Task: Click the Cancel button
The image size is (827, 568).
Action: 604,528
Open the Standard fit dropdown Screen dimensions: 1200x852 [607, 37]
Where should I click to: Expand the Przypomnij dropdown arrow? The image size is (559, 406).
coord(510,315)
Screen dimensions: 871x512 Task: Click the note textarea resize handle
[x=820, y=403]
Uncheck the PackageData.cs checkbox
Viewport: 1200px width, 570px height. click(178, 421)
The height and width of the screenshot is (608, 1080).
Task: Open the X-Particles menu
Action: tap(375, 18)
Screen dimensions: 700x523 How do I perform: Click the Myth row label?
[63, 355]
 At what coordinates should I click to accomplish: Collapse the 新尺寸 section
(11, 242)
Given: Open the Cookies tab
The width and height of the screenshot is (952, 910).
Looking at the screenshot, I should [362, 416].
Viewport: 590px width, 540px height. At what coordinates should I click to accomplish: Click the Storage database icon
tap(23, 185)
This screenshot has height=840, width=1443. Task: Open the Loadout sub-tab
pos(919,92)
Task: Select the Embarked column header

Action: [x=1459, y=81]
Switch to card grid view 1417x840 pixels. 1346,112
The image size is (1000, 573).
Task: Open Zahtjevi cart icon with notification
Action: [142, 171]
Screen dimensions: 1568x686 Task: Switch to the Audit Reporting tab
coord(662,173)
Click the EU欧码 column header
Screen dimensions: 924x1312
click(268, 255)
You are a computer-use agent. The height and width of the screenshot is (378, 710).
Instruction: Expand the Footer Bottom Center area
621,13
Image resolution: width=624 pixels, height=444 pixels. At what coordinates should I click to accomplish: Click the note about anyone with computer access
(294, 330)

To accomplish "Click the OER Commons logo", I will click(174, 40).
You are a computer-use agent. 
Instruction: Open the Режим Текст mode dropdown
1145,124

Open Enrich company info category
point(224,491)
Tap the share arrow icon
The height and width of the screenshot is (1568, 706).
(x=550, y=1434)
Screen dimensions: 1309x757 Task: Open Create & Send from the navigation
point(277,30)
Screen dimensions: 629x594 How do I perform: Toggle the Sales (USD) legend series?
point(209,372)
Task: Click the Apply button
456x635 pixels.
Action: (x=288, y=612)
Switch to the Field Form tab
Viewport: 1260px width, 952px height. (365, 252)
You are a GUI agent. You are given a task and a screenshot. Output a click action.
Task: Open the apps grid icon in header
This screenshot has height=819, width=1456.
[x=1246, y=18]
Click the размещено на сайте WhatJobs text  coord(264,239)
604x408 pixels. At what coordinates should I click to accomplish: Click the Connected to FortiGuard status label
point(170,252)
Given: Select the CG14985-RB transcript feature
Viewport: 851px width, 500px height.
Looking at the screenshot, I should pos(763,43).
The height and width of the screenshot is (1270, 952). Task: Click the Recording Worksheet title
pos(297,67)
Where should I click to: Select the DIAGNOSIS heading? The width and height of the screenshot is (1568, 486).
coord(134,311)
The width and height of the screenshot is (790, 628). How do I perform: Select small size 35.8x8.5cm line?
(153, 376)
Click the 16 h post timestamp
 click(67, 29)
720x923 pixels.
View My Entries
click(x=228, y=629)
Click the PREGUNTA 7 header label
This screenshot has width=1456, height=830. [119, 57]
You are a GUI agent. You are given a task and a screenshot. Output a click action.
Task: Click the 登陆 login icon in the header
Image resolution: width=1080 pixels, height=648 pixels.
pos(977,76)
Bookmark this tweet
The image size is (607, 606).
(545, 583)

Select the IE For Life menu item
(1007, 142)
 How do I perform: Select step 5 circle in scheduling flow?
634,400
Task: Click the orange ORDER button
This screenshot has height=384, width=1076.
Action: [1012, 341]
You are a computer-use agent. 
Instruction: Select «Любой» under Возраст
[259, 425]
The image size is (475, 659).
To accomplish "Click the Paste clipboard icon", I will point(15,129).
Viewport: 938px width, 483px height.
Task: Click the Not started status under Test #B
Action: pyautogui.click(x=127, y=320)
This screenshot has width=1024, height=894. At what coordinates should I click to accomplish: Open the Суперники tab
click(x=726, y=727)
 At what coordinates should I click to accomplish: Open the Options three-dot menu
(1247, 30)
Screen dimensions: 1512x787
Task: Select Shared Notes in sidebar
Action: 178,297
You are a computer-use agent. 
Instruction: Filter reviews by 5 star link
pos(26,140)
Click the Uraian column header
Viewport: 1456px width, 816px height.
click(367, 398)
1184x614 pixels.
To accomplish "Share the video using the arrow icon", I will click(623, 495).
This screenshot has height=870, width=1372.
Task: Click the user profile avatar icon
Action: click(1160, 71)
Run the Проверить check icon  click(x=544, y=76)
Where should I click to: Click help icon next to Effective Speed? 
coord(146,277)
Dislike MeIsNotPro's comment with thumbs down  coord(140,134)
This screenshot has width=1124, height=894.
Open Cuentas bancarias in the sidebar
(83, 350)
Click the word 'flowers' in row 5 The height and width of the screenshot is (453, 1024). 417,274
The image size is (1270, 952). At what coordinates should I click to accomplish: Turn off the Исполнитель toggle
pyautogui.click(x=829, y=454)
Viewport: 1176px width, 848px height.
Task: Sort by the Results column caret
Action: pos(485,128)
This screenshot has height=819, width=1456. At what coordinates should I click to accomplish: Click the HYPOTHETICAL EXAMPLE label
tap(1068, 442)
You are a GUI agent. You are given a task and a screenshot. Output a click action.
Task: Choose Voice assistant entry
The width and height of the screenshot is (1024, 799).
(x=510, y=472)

*What is being asked*
All lines in the listing above from the line containing "Screen dimensions: 1309x757" to the line containing "Task: Open the apps grid icon in header", inclusive, should be retyped exactly; no other lines should appear.

*Answer space*
Screen dimensions: 1309x757 Task: Open Create & Send from the navigation
point(277,30)
Screen dimensions: 629x594 How do I perform: Toggle the Sales (USD) legend series?
point(209,372)
Task: Click the Apply button
456x635 pixels.
Action: (x=288, y=612)
Switch to the Field Form tab
Viewport: 1260px width, 952px height. (365, 252)
You are a GUI agent. You are given a task and a screenshot. Output a click action.
Task: Open the apps grid icon in header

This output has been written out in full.